Tout d’abord, c’est en effet l’article L713-2 du Code de la propriété intellectuelle qui interdit l’usage dans la vie des affaires « d’un signe identique à la marque et utilisé pour des produits ou services identiques à ceux pour lesquels la marque est enregistrée » dès lors qu’un risque de confusion sur l’existence d’un partenariat est créé.
Toutefois, cet article entre en conflit avec la liberté artistique prévue à l’article premier de la loi n° 2016-925 du 7 juillet 2016. D’ailleurs, la Cour d’appel de Paris a récemment jugé qu’un dessin apposé sur un tee-shirt « l’est à titre décoratif, aucun élément ne permettant de le rattacher à un usage à titre de marque renvoyant à l’origine commerciale du produit » (CA Paris, 1er février 2022, n°20/01646).
Cependant, sous réserve de démontrer la renommée de sa marque, son titulaire pourra démontrer le lien crée dans l’esprit du public entre celle-ci et l’œuvre et invoquer le profit indument tiré par le producteur. Cette action est prévue à l’article L711-3 du Code de la propriété intellectuelle.
En deuxième lieu, le titulaire de la marque pourrait directement invoquer le parasitisme économique en se fondant sur l’article 1240 du Code civil. En effet, il peut évoquer les investissements significatifs qu’il a réalisés et le bénéfice direct qu’en tire le producteur, en toute connaissance de cause, pour caractériser l’existence d’une faute, d’un préjudice et d’un lien de causalité.
De plus, si l’apparition de la marque porte atteinte à son image ou à sa réputation, le titulaire de la marque pourra demander une réparation du préjudice subi. C’est par exemple ce qu’avait jugé la Cour de cassation dans un arrêt du 14 janvier 2003, suite à l’usage d’une marque antérieure destinée à désigner une série de films télévisés adressés à des adolescents dans le titre d’un article illustré de photographies pornographiques (Cour de cassation, 14 janvier 2003, n°00-10.656).
En dernier lieu, grâce aux images de synthèse, il est possible d’ajouter un objet, un logo ou de changer l’image d’un panneau publicitaire postérieurement au tournage. Cela étend encore la portée du placement de produit qui pourra alors être adapté au public visé selon sa situation géographique.

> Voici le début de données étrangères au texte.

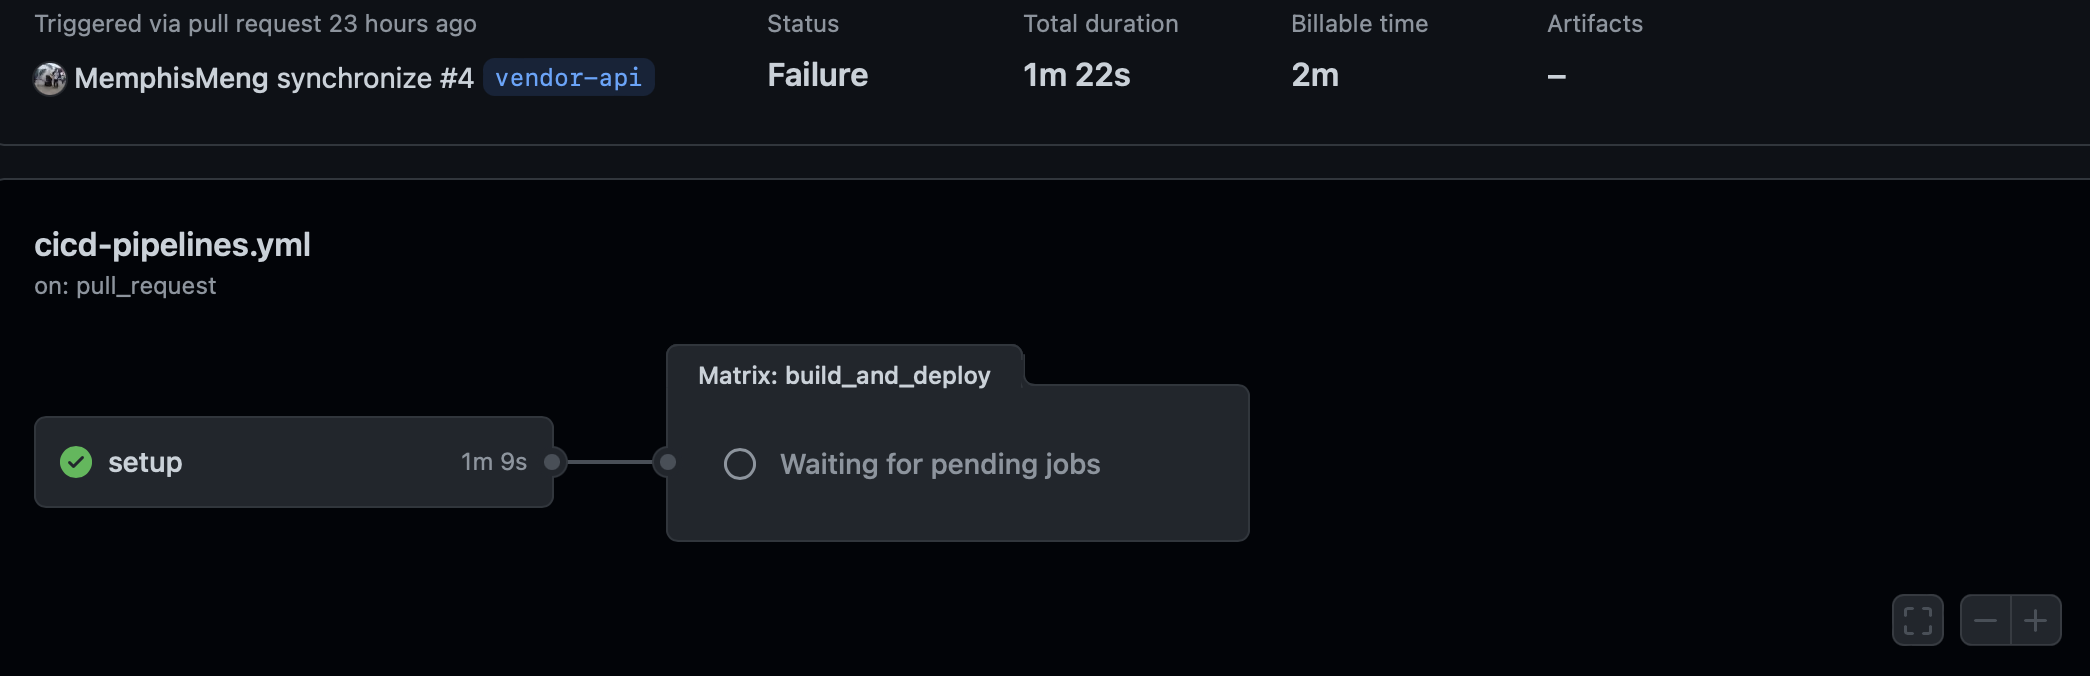The image size is (2090, 676).
Task: Click the connector dot entering the matrix node
Action: click(x=667, y=463)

Se pose alors la question de la finalité de ces intégrations : Sont-elles insérées dans le but de rendre les scènes plus réalistes ou peuvent-elles être qualifiées de publicité déguisée ?
La réponse n’est pas évidente en ce que l’impact du placement de produit sur le comportement des spectateurs est difficilement mesurable. Malgré tout, il parait évident que si la marque est mise au premier plan d’une scène importante, le public en sera impacté. C’est la raison pour laquelle Apple ne permet l’utilisation de ses produits que par des personnages perçus positivement par les spectateurs.
Conclusion
En conclusion, en France, le placement de produit répond à une définition bien précise. Si son utilisation peut être admise lorsqu’elle respecte les exigences posées par l’ARCOM, certaines pratiques peuvent néanmoins dépasser le simple choix artistique et s’apparenter à une véritable communication commerciale.
Le développement des nouvelles technologies vient également complexifier cette distinction. En effet, dans l’hypothèse où des images de synthèse seraient intégrées aux œuvres, il n’y aurait alors pas nécessairement besoin d’un contrat de placement de produit mais cela soulèverait d’autres problématiques, notamment au regard des droits propriété intellectuelle, du parasitisme et de la liberté artistique.
Ainsi, l’apparition d’une marque dans une œuvre ne suffit pas, à elle seule, à caractériser un placement de produit. C’est surtout la finalité de cette intégration, son caractère promotionnel et ses conditions de réalisation qui permettront de déterminer le régime juridique applicable.